ÉNONCÉ - Dans l'extrait sur la géographie du Sud et du Nord, relevez le nom de chaque personne citée, sans répéter un même nom.

EXTRAIT DU DOCUMENT -
===
28 Dans un registre réflexif assez proche, deux textes (aux conclusions très différentes) abordent la même question mais du point de vue disciplinaire de la géographie, discipline particulièrement concernée par la définition du Sud et du Nord du fait de son histoire. Tropicalité et altérité sont ainsi interrogées par Jean-Pierre Raison et Claire Hancock ; on reste frappé par une surprenante convergence : par-delà les générations, la proposition d’une alter-géographie n’est-elle pas commune à ces deux textes ? Même si, du côté de Jean-Pierre Raison les références sont « classiques » (notamment celle faite à Pierre Gourou) alors qu’elles sont postmodernes et post-coloniales chez Claire Hancock, les deux textes proposent de recontextualiser nos approches par rapport à une critique des discours sur l’Autre et l’Ailleurs, tout en évitant l’écueil dangereux qui consisterait à affirmer une « homogénéisation » du monde, à soutenir que « tout est dans tout » et que nous ne sommes pas fondamentalement confrontés à un système économique mondial néo-libéral créateur non seulement de différences mais aussi d’inégalités entre territoires. Une tentative originale d’alter-géographie, ou peut-être de géographie post-coloniale à part entière, est alors proposée par Emmanuel Lezy : prendre au sérieux un discours venu du Sud, des Amérindiens en l’occurrence, et, de manière ambitieuse et courageuse, proposer de s’appuyer sur ce discours pour refonder notre géographie, est bel et bien une issue possible au problème de l’ethno-centrisme critiqué par Jean-Pierre Raison et Claire Hancock mais aussi par les textes d’ouverture du numéro. Il nous a semblé essentiel de laisser ici sa place à cette tentative illustrative de possibles géographies venues d’ailleurs, venues des Autres.
===
DONNÉES DISPONIBLES -
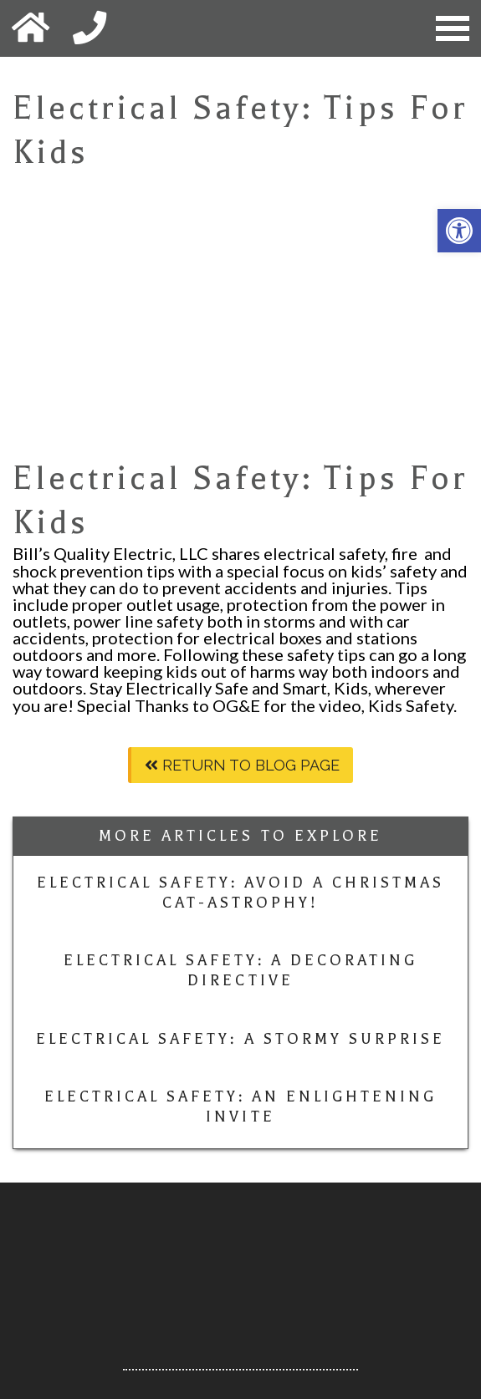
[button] (459, 230)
===
SOLUTION -
Jean-Pierre Raison
Claire Hancock
Pierre Gourou
Emmanuel Lezy